■ **Task to carry out**
Repeat only the lines below from the one containing "1650x540 pixels." through the one containing "Given: Click the All pools(3) breadcrumb link", inclusive, exactly as written.

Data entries
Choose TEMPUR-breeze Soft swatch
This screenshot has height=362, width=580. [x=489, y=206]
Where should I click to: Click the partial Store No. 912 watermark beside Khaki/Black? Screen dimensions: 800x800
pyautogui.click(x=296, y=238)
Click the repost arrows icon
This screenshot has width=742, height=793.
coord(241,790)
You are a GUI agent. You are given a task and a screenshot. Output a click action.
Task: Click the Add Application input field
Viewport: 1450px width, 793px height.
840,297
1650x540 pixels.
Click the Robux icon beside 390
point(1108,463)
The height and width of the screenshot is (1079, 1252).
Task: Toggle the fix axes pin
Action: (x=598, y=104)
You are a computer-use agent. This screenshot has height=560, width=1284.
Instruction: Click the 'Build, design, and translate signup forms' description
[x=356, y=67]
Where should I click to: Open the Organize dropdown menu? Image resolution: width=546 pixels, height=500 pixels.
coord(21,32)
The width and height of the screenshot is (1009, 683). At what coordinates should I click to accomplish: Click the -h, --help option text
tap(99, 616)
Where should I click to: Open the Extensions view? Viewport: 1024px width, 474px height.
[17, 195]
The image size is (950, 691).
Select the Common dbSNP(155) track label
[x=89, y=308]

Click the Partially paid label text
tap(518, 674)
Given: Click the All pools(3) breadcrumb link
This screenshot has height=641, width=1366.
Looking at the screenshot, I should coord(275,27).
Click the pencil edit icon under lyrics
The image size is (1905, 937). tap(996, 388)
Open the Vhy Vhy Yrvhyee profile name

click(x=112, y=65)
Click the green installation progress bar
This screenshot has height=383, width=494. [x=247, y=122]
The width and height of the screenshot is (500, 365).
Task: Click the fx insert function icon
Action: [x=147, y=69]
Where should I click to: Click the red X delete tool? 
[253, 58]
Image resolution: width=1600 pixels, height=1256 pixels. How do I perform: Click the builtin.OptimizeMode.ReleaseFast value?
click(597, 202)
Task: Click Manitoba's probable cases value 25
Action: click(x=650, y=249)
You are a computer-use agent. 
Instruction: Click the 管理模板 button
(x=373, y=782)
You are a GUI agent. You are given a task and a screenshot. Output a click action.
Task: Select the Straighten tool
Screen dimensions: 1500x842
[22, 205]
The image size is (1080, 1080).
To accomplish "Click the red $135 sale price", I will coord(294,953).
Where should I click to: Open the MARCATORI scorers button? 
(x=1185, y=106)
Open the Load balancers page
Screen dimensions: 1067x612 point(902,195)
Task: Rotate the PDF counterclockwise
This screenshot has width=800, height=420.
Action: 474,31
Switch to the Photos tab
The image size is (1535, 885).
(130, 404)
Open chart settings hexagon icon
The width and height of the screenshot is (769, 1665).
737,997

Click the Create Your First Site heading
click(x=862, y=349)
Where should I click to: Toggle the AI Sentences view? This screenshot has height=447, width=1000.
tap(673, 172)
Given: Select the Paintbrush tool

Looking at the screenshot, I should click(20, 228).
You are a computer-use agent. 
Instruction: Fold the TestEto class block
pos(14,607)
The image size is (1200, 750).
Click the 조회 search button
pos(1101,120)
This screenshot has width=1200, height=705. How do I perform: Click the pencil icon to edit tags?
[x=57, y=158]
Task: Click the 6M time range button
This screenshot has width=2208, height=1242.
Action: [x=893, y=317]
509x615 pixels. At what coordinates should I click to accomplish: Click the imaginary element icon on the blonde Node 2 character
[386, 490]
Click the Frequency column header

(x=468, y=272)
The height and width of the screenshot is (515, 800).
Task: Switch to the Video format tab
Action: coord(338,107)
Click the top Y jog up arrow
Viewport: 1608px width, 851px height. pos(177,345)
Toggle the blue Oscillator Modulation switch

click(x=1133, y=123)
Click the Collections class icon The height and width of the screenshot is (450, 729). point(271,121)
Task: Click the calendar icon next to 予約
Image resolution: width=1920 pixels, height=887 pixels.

■ **Written solution**
1650x540 pixels.
Click the Robux icon beside 390
point(1108,463)
The height and width of the screenshot is (1079, 1252).
Task: Toggle the fix axes pin
Action: (x=598, y=104)
You are a computer-use agent. This screenshot has height=560, width=1284.
Instruction: Click the 'Build, design, and translate signup forms' description
[x=356, y=67]
Where should I click to: Open the Organize dropdown menu? Image resolution: width=546 pixels, height=500 pixels.
coord(21,32)
The width and height of the screenshot is (1009, 683). At what coordinates should I click to accomplish: Click the -h, --help option text
tap(99, 616)
Where should I click to: Open the Extensions view? Viewport: 1024px width, 474px height.
[17, 195]
The image size is (950, 691).
Select the Common dbSNP(155) track label
[x=89, y=308]

Click the Partially paid label text
tap(518, 674)
Given: Click the All pools(3) breadcrumb link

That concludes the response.